触レテ
その人は、顔だけでなく何もかもが美しい。
すらりと伸びた美しい手足。
桜色をした美しい爪。
服からのぞく、乳白色のうなじは輝くよう。
幾度目にしてもその美しさが損なわれることは無い。
完璧な美をあの人は持っている
「ザギ」
珍しく食事の買出しに付き合った秋は、持参の買い物袋に食料を入れて帰途へと
ついた座木の隣を何をするでもなく歩いていた。
……はずなのだが。
どうした気まぐれか、座木の空いたほうの腕へ腕をからませてきた。
「秋?」
秋からそんなことをしてくれるなど滅多になく座木は単純に嬉しく思いつつも、
不審さをぬぐいきれず、頭一つ下にある秋へと視線を下ろした。
「いいから、いいから♪」
だが秋は楽しそうに……企むようにますます座木へと身を摺り寄せる。
座木は顔色こそ変えないものの、動悸の激しさまでは抑えることが出来ない。
きっと秋にはバレてしまっているのだろう。
(もしかするとそれを楽しまれているのかもしれない……)
だが、それでもこうして秋と触れ合えるのが嬉しい座木だった。
振り回されるのは慣れている。
また、それをよしとする座木はかなりの変わり者だと言えよう。
「……今日はどうされたんですか?」
「ふふふ、どうしたんだろうね?」
座木の鼻先で秋の髪が軽やかに揺れて、思わず手をのばしたくなる。
手触りのいいそれが、どれほど気持ちの良いものか座木は知っていた。
「秋、……触れてもよろしいですか?」
「聞くまでもない。
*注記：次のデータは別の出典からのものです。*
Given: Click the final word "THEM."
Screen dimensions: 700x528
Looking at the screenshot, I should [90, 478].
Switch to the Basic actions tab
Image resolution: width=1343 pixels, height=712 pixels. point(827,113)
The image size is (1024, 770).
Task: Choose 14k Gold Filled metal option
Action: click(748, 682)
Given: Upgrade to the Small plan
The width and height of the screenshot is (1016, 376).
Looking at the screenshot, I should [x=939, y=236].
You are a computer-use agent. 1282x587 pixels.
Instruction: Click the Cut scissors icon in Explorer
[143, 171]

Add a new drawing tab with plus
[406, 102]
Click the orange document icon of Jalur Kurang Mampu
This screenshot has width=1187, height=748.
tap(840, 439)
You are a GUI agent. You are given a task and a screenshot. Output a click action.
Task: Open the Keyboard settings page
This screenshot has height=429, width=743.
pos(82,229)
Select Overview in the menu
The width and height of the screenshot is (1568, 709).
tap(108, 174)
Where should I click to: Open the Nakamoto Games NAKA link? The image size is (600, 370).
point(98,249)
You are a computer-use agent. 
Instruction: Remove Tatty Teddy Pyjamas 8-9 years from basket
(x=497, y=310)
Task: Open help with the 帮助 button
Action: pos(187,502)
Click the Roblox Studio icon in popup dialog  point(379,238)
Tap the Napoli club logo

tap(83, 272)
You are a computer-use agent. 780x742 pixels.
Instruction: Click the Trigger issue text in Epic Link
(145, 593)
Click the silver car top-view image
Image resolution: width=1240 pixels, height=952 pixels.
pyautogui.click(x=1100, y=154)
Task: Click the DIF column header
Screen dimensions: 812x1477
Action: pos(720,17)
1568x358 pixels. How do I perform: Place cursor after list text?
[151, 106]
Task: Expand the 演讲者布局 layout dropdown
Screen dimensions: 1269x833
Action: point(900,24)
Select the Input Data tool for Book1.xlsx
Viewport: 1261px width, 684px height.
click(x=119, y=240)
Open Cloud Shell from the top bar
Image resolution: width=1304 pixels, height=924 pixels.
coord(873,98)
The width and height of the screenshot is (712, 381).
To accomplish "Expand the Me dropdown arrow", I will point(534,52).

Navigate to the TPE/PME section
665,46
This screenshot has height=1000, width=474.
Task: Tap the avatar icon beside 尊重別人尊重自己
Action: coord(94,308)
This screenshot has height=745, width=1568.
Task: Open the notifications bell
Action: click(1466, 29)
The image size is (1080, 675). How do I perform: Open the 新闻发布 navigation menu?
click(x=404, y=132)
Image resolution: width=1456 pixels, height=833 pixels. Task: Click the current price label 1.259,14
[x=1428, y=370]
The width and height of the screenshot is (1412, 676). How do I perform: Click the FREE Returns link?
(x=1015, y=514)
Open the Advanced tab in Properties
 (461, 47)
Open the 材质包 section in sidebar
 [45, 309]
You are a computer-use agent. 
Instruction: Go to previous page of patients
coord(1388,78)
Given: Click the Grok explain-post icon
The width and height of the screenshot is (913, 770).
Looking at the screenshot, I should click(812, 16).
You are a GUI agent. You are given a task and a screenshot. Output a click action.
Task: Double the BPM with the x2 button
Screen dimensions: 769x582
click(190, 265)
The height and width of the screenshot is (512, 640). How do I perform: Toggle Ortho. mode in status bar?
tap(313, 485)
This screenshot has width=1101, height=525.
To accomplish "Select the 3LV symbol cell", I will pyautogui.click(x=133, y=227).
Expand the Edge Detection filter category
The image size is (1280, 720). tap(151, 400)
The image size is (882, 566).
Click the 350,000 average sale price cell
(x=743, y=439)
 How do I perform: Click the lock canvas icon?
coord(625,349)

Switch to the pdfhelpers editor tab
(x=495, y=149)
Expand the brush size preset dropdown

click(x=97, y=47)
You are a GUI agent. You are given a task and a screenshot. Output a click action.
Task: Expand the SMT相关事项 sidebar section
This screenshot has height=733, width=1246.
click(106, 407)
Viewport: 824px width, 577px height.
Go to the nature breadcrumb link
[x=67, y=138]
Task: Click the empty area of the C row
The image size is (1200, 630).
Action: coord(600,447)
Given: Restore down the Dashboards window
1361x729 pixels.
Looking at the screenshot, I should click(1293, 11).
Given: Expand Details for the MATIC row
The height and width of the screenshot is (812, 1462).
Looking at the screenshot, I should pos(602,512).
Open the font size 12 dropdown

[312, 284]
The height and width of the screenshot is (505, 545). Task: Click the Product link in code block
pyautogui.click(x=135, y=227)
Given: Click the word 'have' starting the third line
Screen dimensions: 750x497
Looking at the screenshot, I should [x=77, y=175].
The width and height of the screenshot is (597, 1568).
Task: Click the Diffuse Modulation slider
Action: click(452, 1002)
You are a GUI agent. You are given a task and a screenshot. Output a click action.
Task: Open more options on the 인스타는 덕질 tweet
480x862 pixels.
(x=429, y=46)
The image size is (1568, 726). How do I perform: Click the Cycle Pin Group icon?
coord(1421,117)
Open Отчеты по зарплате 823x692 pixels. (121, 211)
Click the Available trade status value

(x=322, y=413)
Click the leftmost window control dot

座木ならいいよ」
さらっと言われた言葉がどれほど重大なものか、手の震えが止まるほどに座木は息をのんだ。
「秋……」
あいにく両手はふさがっていて、秋に触れることは出来ないがせっかく許しを
もらったのだからと座木はそっと前にかがむと、秋の額へ口づけを落とした。
普段の座木ならこんなことは絶対にしないだろう。
何しろここは、人気が少ないとはいえ天下の往来なのだから。
相当嬉しかったらしい。
「ザギ、唇に、てあたりじゃないのがお前らしい」
「唇、のほうがよろしかったですか?」
「さぁ、どちらでも。僕の中で重要度はそれほど離れていない」
ほのかな笑いに座木の心臓がとくん、と脈打った。
本当のところを言えば。
秋の唇に触れれば、その先を抑える理性が怪しかったから。
座木は額にとどめたのだ。
秋の甘い吐息に触れれば、座木は溶けてしまうだろうから。
そんな温かい空気の中、二人は家へ到着した。
「しかし、いったい何があったんですか?」
家に到着した秋は窓に近寄り外を見ていた。
座木の問いかけに秋は振り返ると小さくくつくつと笑う。
「うん、面白いものが見れた」
それ以上は秋は何も言わなかった。
座木は嘆息したものの、とりあえず自分は役得だったのだろうと上機嫌で食事の支度にとりかかる。
その背中を見送り、秋は再び外へと視線をやる。
そして、にやりと小悪魔な笑みを浮かべたのだった。
さて、外には何があったのやら。